Indoor Air Quality (IAQ) refers to the effect, good or bad, of the contents of the air inside a structure, on its occupants. Good IAQ is the quality of air which has no unwanted gases or particles in it at concentrations which will adversely affect someone. Poor IAQ occurs when gases or particles are present at an excessive concentration so as to affect the satisfaction or health of occupants.

In minor instances, poor IAQ may only be annoying to one person. At the extreme, it could be fatal to all of the occupants of a structure. It is important to note that the concentration of the contaminant or contaminants is crucial. Potentially infectious, toxic, allergenic, or irritating substances are always present in the air. There is nearly always a threshold level below which no effect occurs.


What is the relationship between indoor and outdoor air quality (pollution)?
Generally, pollutants present in the outdoor environment are present at a somewhat lower concentration than outside (probably 10 to 90% in most cases). There are several reasons for this. Some pollutants are absorbed by materials in the building. Others deteriorate or react chemically and so disappear.
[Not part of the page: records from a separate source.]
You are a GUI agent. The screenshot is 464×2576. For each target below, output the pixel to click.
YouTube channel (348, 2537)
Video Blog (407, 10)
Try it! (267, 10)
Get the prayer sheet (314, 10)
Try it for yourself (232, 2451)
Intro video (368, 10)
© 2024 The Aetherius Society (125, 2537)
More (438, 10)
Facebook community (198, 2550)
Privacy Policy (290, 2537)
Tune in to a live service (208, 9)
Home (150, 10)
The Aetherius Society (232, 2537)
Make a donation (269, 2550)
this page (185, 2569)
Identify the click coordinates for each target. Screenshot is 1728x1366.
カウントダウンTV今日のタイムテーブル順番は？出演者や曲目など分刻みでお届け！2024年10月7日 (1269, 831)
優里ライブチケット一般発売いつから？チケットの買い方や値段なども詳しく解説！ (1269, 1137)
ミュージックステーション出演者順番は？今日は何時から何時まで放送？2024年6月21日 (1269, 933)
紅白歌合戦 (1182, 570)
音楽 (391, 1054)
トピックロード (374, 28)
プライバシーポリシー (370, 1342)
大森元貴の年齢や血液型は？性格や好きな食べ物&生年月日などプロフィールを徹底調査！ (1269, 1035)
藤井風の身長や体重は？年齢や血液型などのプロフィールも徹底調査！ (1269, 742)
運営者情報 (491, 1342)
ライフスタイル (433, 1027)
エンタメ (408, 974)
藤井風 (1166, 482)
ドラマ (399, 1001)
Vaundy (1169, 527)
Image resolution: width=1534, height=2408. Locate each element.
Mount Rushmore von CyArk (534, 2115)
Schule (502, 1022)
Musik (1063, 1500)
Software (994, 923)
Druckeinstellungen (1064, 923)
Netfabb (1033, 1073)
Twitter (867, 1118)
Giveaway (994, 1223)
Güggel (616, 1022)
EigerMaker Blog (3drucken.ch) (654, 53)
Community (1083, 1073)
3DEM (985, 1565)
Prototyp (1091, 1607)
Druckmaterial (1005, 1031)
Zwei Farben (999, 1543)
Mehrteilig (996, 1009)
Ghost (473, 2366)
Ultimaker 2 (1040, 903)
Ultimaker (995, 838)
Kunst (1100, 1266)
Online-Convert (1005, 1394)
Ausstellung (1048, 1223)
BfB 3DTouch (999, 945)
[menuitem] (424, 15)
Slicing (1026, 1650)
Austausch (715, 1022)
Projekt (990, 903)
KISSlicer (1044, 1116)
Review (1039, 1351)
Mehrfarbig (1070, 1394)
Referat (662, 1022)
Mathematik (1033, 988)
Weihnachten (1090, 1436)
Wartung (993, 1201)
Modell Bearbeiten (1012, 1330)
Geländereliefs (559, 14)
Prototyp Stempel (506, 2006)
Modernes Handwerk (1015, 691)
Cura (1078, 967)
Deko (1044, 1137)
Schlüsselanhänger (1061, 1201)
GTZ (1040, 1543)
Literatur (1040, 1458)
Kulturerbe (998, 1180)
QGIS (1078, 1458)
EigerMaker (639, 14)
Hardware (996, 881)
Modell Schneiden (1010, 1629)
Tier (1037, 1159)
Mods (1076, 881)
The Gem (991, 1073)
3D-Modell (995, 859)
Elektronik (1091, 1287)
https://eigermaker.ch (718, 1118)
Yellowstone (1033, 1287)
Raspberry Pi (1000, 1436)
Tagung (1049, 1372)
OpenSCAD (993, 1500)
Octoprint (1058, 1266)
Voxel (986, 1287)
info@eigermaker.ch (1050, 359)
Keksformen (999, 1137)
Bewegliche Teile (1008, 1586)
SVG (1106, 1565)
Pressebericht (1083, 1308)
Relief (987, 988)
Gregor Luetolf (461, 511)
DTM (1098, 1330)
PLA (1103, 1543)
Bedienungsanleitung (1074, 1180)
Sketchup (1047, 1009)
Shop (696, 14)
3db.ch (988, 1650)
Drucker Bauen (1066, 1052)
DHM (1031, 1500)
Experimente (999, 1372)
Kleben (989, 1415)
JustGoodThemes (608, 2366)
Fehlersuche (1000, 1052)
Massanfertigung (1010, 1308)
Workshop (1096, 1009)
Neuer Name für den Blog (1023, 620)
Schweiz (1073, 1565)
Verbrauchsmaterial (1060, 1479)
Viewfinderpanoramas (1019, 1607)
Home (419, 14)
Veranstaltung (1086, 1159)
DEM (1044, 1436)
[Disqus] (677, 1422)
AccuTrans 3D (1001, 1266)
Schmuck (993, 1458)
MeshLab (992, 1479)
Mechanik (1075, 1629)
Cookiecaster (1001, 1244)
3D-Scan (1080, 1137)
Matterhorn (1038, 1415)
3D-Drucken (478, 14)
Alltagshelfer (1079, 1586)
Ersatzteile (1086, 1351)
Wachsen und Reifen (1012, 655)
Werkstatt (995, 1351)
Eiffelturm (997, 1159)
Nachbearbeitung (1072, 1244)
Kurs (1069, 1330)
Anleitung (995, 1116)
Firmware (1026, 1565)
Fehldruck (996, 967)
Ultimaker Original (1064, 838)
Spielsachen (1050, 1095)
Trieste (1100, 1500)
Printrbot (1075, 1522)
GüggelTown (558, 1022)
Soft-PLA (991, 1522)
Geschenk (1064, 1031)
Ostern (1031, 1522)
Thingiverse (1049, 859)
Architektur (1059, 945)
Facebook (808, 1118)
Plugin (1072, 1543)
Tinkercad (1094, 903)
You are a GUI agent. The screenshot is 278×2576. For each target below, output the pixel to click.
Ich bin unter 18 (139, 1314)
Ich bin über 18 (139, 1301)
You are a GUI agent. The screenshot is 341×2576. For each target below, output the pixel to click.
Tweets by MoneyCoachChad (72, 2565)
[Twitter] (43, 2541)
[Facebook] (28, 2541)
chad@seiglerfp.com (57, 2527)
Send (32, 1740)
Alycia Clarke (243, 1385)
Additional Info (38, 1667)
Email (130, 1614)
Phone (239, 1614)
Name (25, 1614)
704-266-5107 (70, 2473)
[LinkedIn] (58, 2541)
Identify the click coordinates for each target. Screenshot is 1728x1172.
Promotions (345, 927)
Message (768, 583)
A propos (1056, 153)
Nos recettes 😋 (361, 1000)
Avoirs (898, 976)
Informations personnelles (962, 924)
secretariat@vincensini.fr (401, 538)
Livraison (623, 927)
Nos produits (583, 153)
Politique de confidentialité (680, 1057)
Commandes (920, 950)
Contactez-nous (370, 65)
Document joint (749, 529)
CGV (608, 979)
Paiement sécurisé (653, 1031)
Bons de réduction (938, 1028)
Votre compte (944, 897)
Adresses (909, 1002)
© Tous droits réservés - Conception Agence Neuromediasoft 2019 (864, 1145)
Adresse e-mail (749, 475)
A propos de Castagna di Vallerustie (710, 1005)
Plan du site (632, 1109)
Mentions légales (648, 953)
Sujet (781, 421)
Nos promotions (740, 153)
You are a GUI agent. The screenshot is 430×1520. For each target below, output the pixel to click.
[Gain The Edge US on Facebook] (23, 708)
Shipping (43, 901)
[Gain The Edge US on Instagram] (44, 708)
Still others may be filtered out by the ventilation system. Also as it takes some time for the outdoor air to enter in quantities, there may be a delay from the time a contaminant appears outdoors, to when it becomes a problem indoors. Smog from outdoors reaches its peak indoors some time after the outdoor peak.

Outdoor contaminants may be present indoors at a sufficient concentration to affect the occupants. Examples are pollen and mold spores from outdoors causing hay fever and allergies indoors; and high smog levels affecting occupants inside a building. Incidentally, there is no such thing as a good smog day close to a major highway (expressway/freeway).